A serve is a fault if your foot touches the baseline, court, or center-mark extension before ball contact.
In tennis, lets replay serves only. During rallies, a net-cord ball that lands in stays live.
You can follow through over the net after legal contact, but you cannot hit the ball before it crosses to your side.
01
Match format
- Points: 0 → 15 → 30 → 40 → game. Tied at 40–40 = deuce; next point is advantage for the winner of that rally, then game on the next point — or use no-ad (first to 4 points wins the game) if the event uses it.
- Sets: first to 6 games, win by 2, or win a 7-point set tiebreak at 6–6 (10-point match tiebreak may replace a final set — event decides).
- Match: common formats include best of 3 sets, or one pro set to 8 games.
- Toss: winner picks serve, receive, or end; loser picks remaining.
02
Service procedure
- Warm-up: one practice serve is allowed before the match starts (per Friend at Court).
- Position: stand behind the baseline between the center mark and the singles sideline; feet may not touch the baseline or court until after you strike the ball.
- Delivery: toss and hit the ball before it bounces; serve must clear the net and land in the diagonal service box.
- Foot fault: touching the baseline or wrong court, walking or running, or touching the imaginary extension of the center mark — all are faults.
03
Faults & lets
- Two serves: you get two attempts per point. Miss the box, hit a permanent fixture, or foot-fault = first serve lost; repeat on second try = double fault — you lose the point.
- Service let: ball touches the net and lands in the correct service box — replay that serve only (first or second).

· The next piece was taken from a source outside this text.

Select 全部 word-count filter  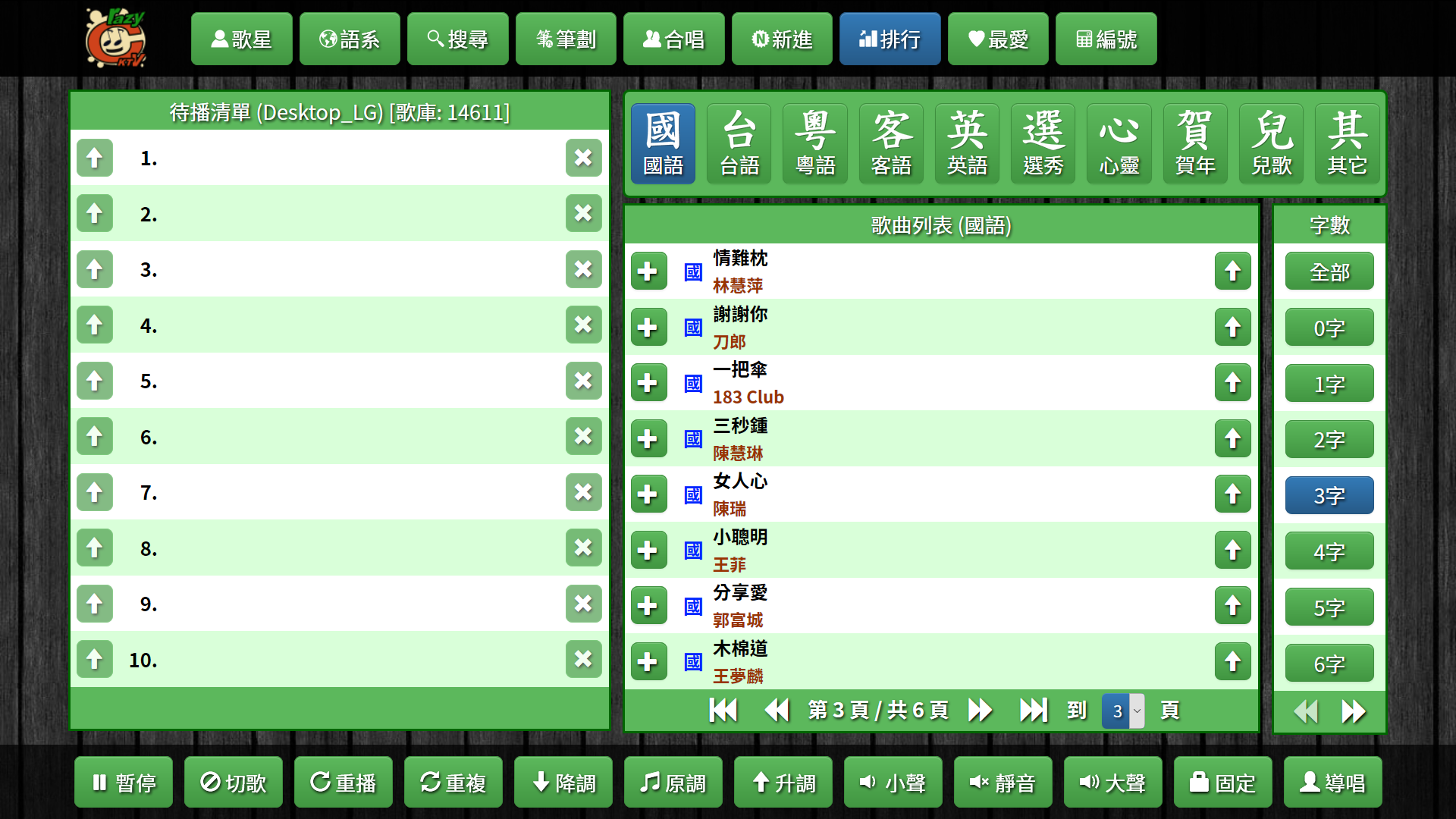pos(1329,271)
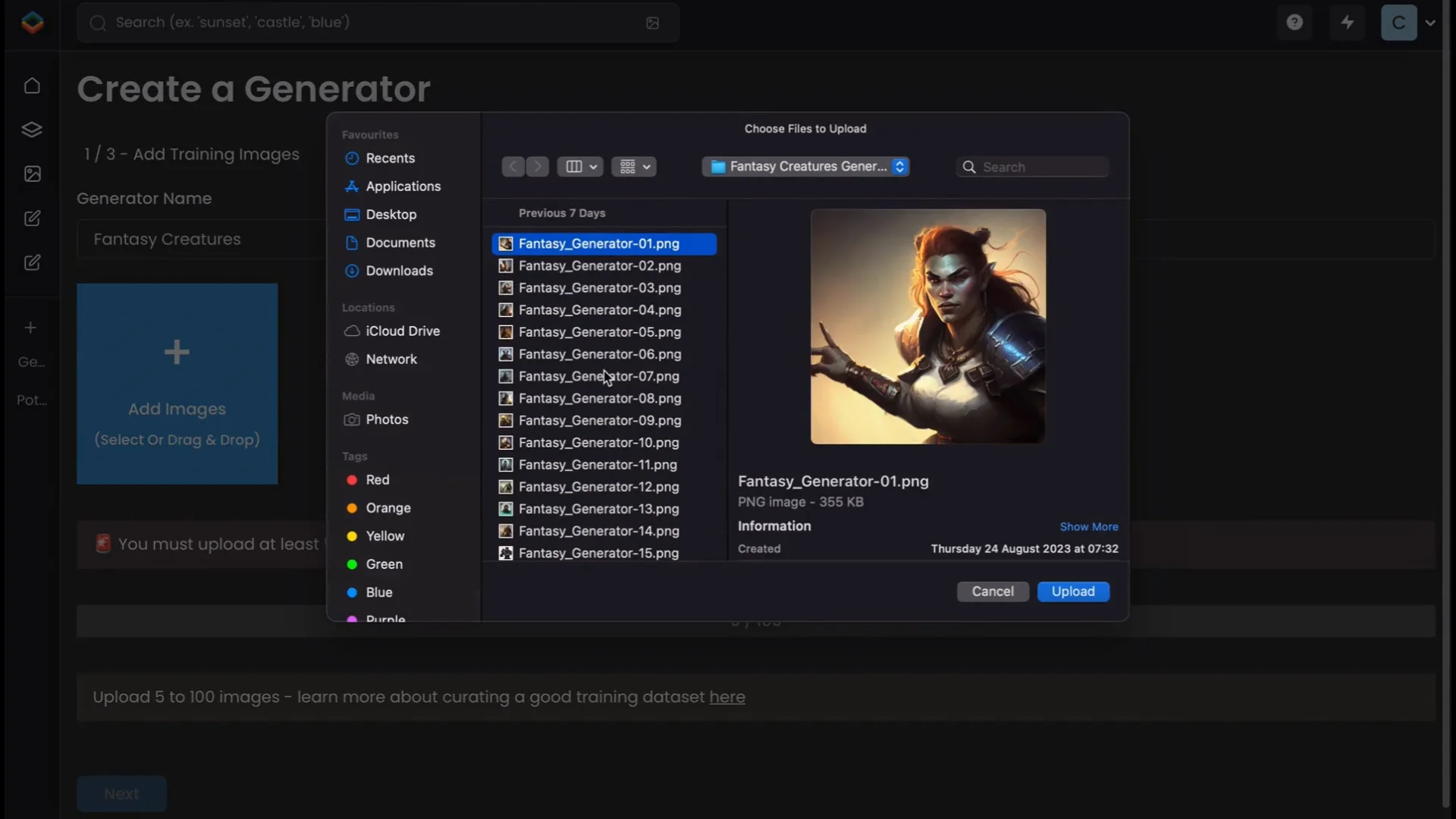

- Receiver ready: the receiver must be ready when the serve is struck; repeated delay can be penalized.
04
Service order & change of ends
- Games: the server alternates every game.
- Change ends: after the 1st, 3rd, 5th… game of every set (i.e. when the total number of games played is odd).
- Deuce / ad: in each game you alternate service courts (deuce court vs ad court) after every point.
- Tiebreak: first point served from the deuce court; opponent serves the next two points (starting ad), then you serve two, and so on; change ends every 6 points scored in the tiebreak.
05
In-play rules
- Lines: if any part of the ball touches the line, the ball is in.
- Bounce: you must return before the ball bounces twice on your side.
- Net & court: do not touch the net, posts, singles sticks, or the opponent’s court while the ball is still in play.
- Reach: you may not reach over the net to strike a ball that has not yet entered your court (follow-through over the net after a legal contact is allowed).
06
Hindrance & other lets
- Deliberate hindrance: you lose the point.
- Unintentional hindrance: first time is a let — replay the point with the same server and score.
- Outside disturbance: ball rolls on court, etc. — usually a let (replay the point).
07
The Code (USTA)
- Line calls: call balls on your side promptly and honestly; if unsure, the ball is in (benefit to your opponent).
- Foot faults: if there is no official, call your own foot faults when you are sure you committed one.
- Pace: serve within 25 seconds of the end of the previous point (unless a different official time applies).
- Coaching: only where the competition regulations allow it (often between sets / changeovers in league play — not during points).
08
Conduct & breaks
- Between points: up to 25 s (official time).
- Changeovers: 90 s when changing ends (no sit-down after the first game of each set).
- Set break: 120 s between sets.
- Medical timeout: one 3-minute treatment timeout per treatable medical condition when officials apply ITF procedures.
- Bathroom / change of attire: follow event / referee instructions (FAC / tournament regulations).
- Code violations: escalate warning → point penalty → game penalty → default for serious misconduct.